Getting off the bike was much easier.  I lowered myself to the bar below the seat to avoid the impaling handle and then bounced over to my chair.  The funny thing was that I hadn’t told GS what my plan was, so when he sees me plop down to the lower bar he thought I was falling and almost had a second heart attack.  Now it’s just funny to me to try to freak him out like that.  Is that mean?  Maybe.  And maybe he’s mean with all of the torture he puts me through.

*(Disclaimer: GS and I have become really good friends, which is why we can have a conversation like this.  He is actually really nice to his real clients [something I often point out and question and beg for!].)

New is not always better

It’s funny the relationship one creates with a gym they like.  I know I’ve mentioned my love affair with the gym I joined a couple months ago.  What I didn’t realize until being away is how much this gym has become a part of my life.  Sure I hang out there (read: bug and annoy them) all the time.
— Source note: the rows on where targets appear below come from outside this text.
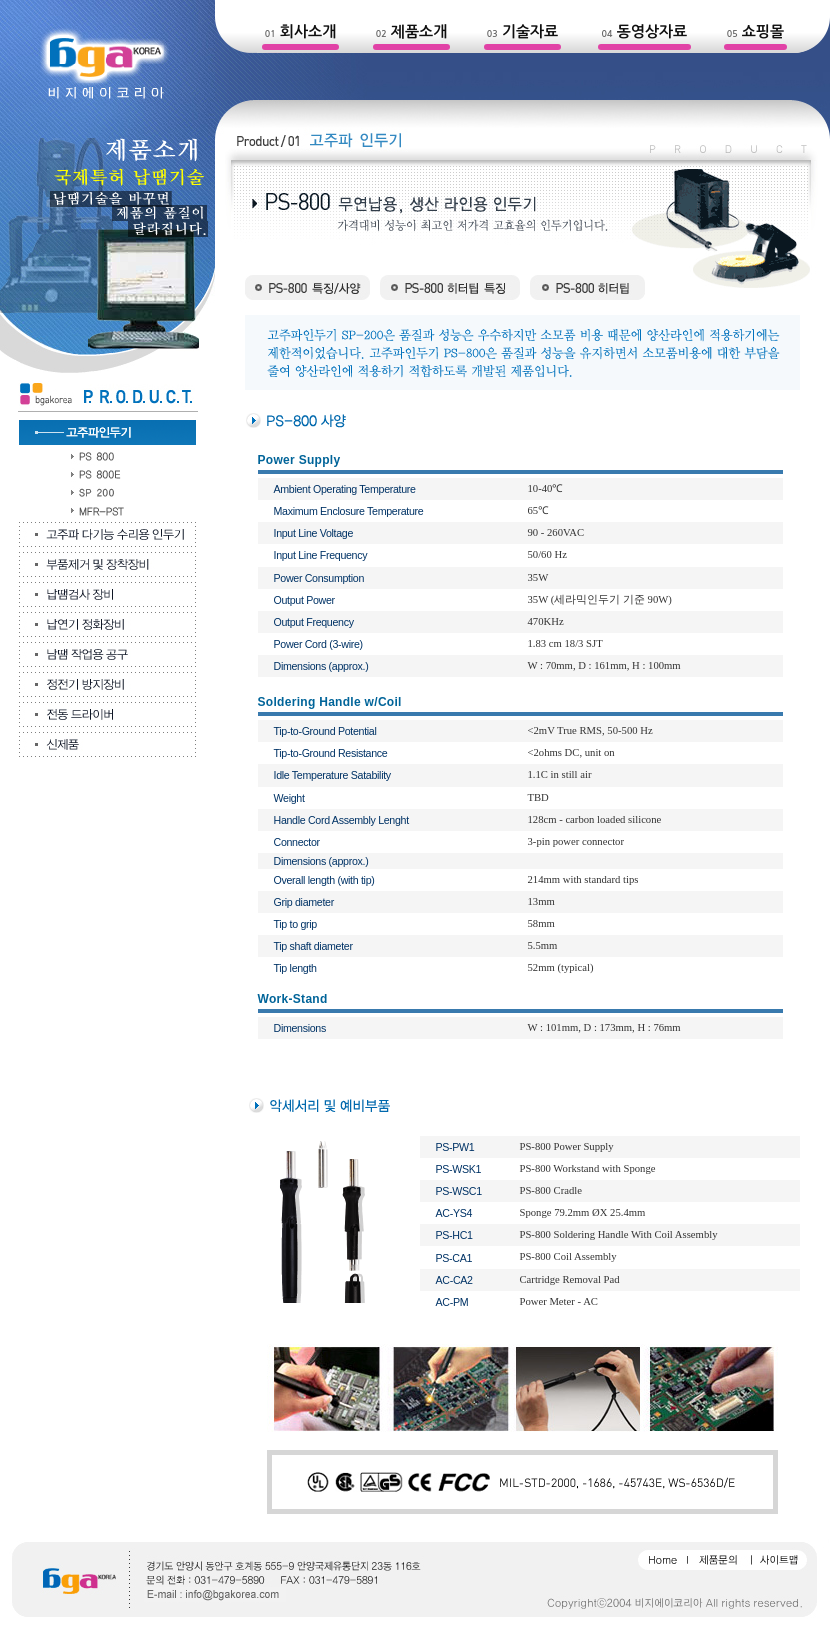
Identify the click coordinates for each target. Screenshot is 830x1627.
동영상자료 (652, 31)
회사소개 (308, 31)
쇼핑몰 (763, 31)
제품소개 (419, 31)
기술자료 (530, 31)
But, it goes beyond that.  I am my best me there because they all push me.  When Smiles took us on the tour of the gym, he said everyone there got along and it was like a family.  I didn’t believe him.  But it is.  It’s like one big, happy (albeit sometimes incestuous [the stories I could tell on that but won’t for fear of retaliation in the form of torture during training sessions…]) family.
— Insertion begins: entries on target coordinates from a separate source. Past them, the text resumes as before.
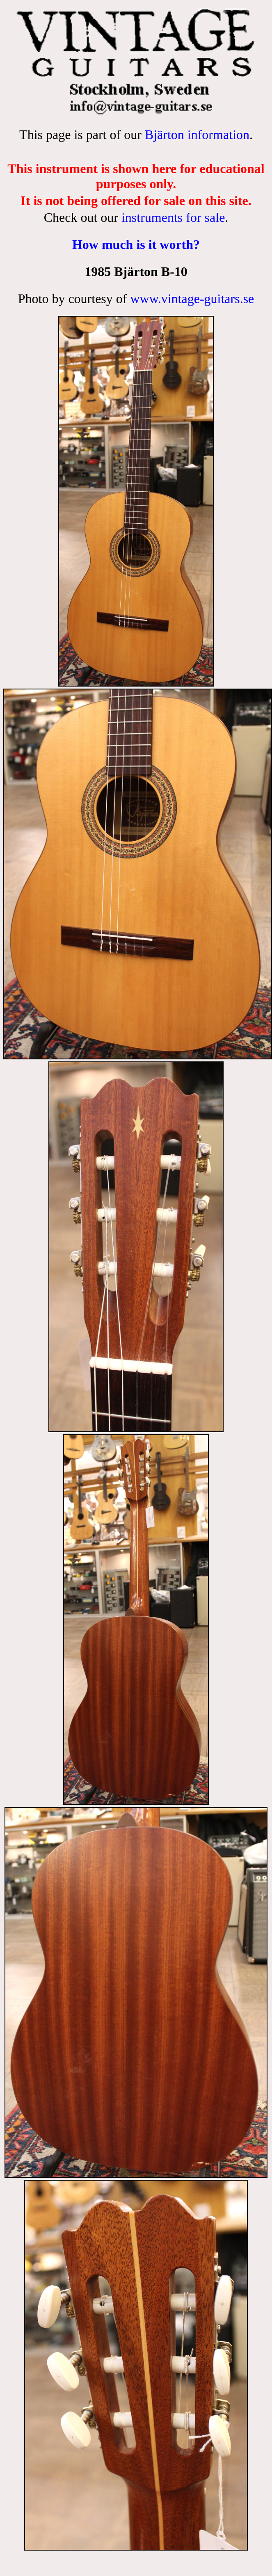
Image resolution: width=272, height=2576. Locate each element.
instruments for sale (173, 217)
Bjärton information (197, 134)
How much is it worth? (136, 244)
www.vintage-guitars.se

What made me realize this and be kind of sad about missing them all for so long was joining the gym in Wyoming and doing a personal training session today.  The gym up here is small and very nice.  The owner, who is also the trainer, is also very nice.  But, it was just so different.  Her workout was fun.  I got to throw weighted medicine balls and do some other fun core workout stuff.  (I did tell her that her workout was more fun than Gun Show’s.)  But, sometimes different is not better.  I got away with too much.  I could easily distract her.  And if I got tired, I just stopped and took a break.  She didn’t scold me.  I was almost expecting an immediate “What are you doing?” Followed by a “Come on!  Let’s Go!” GS stays on me.  My arms could seriously tear out of the sockets and I’d get a kick to the wheelchair and an exasperated “Let’s GO!”  (Ok, if we’re being honest here, sometimes I do take breaks just to annoy him.  But, he knows it, which is why he doesn’t show me any pity.)  I was also almost expecting a “Why is she taking a break?!” from Ninja Trainer.  (Ninja Trainer is not my trainer, but he’s one at my gym.  And from what I hear, he’s a beast who feeds on the tears of his clients.  But he’s also a ninja because I won’t even see him, but I’ll hear a “Why is she taking a break?!” or “Thumbs!” and it’s like…where the heck is he and how does he know?!)
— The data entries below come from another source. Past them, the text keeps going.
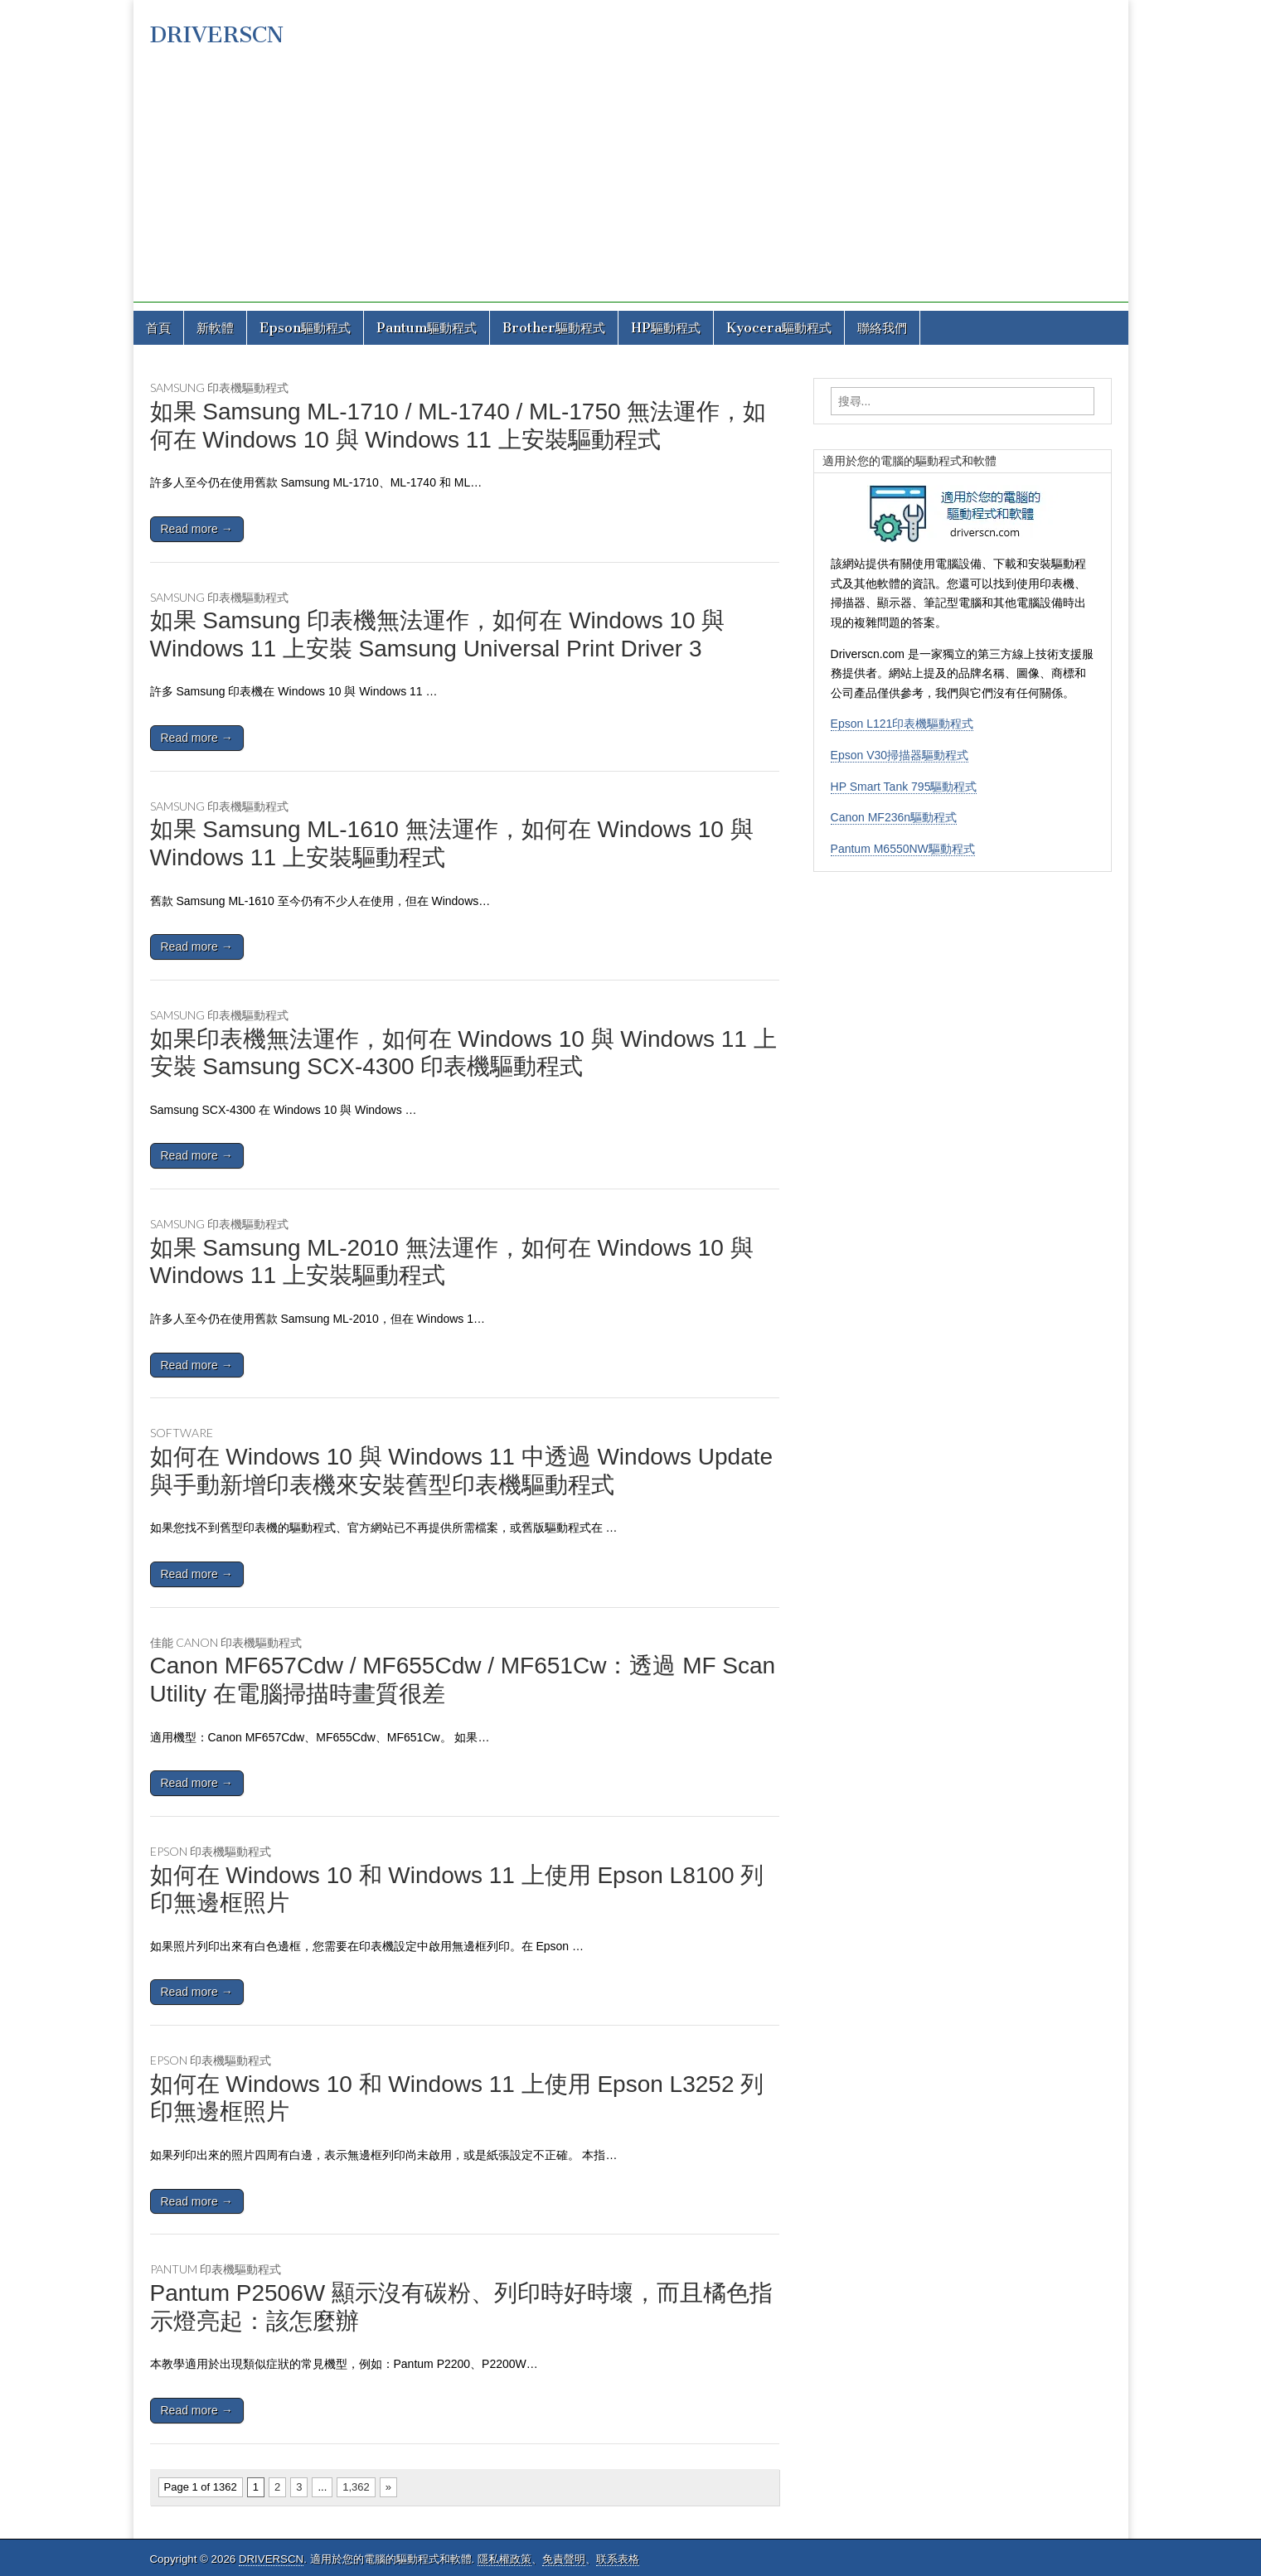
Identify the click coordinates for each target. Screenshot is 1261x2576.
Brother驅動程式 (553, 328)
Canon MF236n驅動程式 (894, 817)
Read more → (197, 528)
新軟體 (215, 328)
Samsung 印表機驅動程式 (219, 387)
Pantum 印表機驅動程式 (215, 2269)
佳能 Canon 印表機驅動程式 (226, 1642)
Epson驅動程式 (305, 328)
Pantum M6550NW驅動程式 (903, 848)
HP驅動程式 (666, 328)
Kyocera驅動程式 (779, 328)
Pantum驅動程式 (426, 328)
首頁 (158, 328)
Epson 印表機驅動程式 (210, 1851)
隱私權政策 (504, 2559)
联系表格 (617, 2559)
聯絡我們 (882, 328)
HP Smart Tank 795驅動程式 (904, 786)
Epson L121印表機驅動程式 (902, 723)
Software (181, 1433)
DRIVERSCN (217, 35)
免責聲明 (563, 2559)
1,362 (356, 2487)
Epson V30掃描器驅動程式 (900, 755)
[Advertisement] (630, 186)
So, while today was fun and it was good to be working with a trainer because I just do workout better when I am not alone, it made me miss my gym family back home.**  I do have a feeling that I will be sore tomorrow though.  I’m not saying she went easy on me.  Because she did make me work hard and do a ton of crazy core stuff.  It just wasn’t the same.  And I’m a creature of habit.

**Please remind me that I said this when I am home and my ass is getting kicked by GS for all my sass and being away for so long.